Moradores do Vale do Ribeira, na divisa de São Paulo com o Paraná, enfrentam uma situação crítica de enchentes há três dias. Desde sábado (12), 148 famílias desabrigadas em áreas urbanas da região foram acolhidas em 17 abrigos emergenciais, segundo a Defesa Civil estadual. Em Eldorado, imagens aéreas mostram grande parte da cidade tomada pelas águas. Por: Metro1
As inundações foram provocadas pelo transbordamento do Rio Ribeira do Iguape, que subiu 11 metros acima do nível normal. A elevação ocorreu em meio às chuvas e à alta vazão de uma represa do Rio Capivari, no Paraná, administrada pela Companhia Paranaense de Energia (Copel).
De acordo com boletim do governo estadual, a SP Águas registrou 160 milímetros de chuva nas últimas 72 horas na região. Das 29 estações de monitoramento ao longo do Rio Ribeira do Iguape e seus afluentes, seis estão em extravasamento, oito em alerta e três em atenção. Entre os pontos em extravasamento estão Ribeira, Iporanga, Sete Barras, Registro e Pariquera-Açu.

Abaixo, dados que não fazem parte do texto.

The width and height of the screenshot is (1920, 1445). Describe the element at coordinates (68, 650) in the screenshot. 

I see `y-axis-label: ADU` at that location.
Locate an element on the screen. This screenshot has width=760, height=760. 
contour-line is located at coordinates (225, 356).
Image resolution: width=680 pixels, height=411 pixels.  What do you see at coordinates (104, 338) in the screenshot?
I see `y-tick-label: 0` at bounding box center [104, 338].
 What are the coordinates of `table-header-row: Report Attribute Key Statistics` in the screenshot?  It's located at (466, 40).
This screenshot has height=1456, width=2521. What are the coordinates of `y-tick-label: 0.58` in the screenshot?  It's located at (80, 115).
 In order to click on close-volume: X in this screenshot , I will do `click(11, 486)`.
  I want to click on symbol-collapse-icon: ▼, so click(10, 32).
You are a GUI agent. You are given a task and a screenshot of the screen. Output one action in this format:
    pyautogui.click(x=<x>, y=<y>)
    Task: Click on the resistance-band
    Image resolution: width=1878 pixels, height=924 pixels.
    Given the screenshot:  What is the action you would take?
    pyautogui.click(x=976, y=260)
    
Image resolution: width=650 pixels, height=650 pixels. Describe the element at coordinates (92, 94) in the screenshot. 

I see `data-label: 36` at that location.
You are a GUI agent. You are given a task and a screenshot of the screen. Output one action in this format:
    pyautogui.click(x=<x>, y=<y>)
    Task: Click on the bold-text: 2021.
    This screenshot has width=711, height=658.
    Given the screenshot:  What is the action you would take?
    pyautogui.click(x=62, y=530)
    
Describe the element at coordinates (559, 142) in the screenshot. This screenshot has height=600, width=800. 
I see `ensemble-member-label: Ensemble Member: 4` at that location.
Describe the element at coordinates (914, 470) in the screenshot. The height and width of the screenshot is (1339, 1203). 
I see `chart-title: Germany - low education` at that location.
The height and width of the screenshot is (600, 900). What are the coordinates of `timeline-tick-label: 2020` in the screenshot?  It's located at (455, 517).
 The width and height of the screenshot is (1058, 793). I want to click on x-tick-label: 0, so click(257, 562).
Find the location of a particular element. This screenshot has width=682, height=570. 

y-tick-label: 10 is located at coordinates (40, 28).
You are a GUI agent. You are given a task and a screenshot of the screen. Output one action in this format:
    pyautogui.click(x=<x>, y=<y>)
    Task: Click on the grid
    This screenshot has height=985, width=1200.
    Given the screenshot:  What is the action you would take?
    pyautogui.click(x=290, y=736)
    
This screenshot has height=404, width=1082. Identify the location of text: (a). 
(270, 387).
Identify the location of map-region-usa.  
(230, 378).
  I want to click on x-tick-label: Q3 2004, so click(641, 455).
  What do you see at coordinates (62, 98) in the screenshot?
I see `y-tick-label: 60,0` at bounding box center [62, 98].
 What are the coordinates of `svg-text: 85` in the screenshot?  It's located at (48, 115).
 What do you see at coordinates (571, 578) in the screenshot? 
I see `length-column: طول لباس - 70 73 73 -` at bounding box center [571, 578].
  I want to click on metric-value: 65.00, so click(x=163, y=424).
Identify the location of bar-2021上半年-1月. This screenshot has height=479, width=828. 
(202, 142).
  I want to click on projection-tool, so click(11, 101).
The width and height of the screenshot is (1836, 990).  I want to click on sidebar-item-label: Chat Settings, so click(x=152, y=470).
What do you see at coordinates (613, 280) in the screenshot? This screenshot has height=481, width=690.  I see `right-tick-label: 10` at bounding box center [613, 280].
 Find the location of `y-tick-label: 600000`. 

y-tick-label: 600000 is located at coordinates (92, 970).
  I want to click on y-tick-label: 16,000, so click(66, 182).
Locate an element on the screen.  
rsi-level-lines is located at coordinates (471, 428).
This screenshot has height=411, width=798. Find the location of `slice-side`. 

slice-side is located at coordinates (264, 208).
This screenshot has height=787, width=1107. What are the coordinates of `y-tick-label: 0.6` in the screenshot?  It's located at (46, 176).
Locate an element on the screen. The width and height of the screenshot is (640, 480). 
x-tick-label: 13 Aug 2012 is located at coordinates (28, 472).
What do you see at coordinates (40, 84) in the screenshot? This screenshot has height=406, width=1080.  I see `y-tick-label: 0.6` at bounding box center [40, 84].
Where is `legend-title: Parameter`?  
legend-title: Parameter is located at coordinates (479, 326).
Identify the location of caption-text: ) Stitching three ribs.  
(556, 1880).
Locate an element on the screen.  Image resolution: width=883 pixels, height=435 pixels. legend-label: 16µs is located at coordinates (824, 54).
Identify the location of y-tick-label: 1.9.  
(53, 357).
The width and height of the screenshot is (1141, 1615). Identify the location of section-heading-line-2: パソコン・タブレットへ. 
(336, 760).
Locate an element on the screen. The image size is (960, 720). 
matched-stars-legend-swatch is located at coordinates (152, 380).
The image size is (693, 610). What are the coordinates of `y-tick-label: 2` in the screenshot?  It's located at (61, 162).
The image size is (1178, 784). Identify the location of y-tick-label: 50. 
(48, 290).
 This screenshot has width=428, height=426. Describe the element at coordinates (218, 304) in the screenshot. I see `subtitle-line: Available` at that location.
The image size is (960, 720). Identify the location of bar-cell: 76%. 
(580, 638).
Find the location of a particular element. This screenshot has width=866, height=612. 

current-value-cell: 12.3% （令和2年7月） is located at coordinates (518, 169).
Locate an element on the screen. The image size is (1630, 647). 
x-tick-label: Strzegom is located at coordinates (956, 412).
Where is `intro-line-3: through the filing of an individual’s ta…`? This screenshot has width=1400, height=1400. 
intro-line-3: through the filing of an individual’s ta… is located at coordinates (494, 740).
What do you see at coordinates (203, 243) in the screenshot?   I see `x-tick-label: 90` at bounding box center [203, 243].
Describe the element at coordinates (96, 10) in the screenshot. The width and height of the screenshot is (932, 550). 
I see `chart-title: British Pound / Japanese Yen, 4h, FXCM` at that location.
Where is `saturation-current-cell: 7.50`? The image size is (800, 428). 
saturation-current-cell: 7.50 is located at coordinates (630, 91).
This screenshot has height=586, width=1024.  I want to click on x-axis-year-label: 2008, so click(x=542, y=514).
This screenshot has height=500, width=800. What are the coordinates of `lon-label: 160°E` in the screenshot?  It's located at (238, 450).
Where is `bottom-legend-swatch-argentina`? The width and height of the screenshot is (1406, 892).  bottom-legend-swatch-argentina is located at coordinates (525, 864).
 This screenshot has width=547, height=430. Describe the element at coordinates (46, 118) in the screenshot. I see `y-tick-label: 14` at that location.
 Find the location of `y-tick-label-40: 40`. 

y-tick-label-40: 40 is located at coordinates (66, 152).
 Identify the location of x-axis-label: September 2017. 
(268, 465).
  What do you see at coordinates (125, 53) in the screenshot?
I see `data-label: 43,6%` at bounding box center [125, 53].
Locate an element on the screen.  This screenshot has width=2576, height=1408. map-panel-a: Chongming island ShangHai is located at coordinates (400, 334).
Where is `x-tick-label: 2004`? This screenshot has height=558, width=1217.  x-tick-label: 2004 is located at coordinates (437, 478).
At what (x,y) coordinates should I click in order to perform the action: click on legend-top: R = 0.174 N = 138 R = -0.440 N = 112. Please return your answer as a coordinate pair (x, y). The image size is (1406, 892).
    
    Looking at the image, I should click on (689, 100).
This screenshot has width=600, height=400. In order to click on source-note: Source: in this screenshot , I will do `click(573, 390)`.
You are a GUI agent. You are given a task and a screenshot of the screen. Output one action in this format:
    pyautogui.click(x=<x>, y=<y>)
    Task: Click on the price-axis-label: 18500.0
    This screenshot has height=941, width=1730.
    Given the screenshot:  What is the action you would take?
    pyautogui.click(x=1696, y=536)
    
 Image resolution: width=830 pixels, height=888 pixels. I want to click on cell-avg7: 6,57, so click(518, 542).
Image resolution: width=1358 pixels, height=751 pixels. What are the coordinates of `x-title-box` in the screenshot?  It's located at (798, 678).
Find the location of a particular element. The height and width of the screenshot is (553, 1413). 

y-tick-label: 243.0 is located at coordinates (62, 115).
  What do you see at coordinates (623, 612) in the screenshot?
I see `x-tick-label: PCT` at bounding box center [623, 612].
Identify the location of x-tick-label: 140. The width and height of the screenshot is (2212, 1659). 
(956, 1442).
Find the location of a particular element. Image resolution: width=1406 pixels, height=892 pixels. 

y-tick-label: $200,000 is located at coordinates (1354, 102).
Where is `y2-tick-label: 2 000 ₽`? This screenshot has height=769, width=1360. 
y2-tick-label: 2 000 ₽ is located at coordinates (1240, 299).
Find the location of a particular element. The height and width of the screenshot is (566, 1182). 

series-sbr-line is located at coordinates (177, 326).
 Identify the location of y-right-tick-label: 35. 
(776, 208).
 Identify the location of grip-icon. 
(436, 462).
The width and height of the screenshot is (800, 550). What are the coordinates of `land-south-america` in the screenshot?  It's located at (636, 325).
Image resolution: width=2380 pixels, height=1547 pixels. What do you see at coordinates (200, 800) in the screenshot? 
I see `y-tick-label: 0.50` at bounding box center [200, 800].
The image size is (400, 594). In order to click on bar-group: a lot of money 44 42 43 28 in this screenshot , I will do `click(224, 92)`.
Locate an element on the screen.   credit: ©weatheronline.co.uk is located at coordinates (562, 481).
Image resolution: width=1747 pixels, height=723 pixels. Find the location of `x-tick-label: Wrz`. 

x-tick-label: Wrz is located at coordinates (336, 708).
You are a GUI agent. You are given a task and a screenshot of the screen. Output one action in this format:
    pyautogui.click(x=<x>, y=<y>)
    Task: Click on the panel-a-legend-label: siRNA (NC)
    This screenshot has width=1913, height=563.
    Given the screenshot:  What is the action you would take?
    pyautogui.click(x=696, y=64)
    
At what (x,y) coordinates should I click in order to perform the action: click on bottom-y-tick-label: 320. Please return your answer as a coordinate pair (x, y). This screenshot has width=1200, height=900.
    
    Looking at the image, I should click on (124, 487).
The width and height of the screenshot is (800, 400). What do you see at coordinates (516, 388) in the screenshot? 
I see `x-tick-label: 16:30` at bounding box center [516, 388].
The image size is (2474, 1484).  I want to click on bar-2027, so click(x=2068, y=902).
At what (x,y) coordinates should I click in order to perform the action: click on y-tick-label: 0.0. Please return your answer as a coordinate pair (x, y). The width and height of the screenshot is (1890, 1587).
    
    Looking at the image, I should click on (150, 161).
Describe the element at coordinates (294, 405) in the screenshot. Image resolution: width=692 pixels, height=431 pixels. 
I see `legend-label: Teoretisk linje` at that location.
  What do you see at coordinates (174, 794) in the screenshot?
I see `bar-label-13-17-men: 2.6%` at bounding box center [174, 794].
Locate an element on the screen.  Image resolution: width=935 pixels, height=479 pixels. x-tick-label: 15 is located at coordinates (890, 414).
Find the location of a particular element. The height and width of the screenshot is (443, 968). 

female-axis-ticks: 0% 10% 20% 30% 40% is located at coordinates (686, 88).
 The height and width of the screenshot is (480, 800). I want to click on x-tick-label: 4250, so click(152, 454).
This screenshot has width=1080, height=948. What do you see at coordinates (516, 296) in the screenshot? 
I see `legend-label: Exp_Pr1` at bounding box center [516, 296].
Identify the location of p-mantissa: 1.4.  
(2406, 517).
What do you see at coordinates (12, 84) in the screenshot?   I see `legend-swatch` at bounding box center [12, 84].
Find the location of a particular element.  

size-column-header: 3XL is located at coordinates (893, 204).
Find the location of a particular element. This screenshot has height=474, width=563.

A situação também afeta comunidades quilombolas, que estão isoladas devido a bloqueios e alagamentos nas estradas. Lideranças relataram ao Instituto Socioambiental (ISA) que localidades como Ivaporunduva e André Lopes enfrentam problemas no abastecimento de água e energia elétrica. O Vale do Ribeira concentra o maior número de comunidades remanescentes de quilombos do estado.
Nesta segunda-feira (14), a Defesa Civil informou que busca alternativas de acesso por terra e ar e prepara uma operação com embarcações para levar alimentos às comunidades isoladas. Desde sábado, equipes também atuam na retirada de famílias das áreas alagadas e no encaminhamento para abrigos.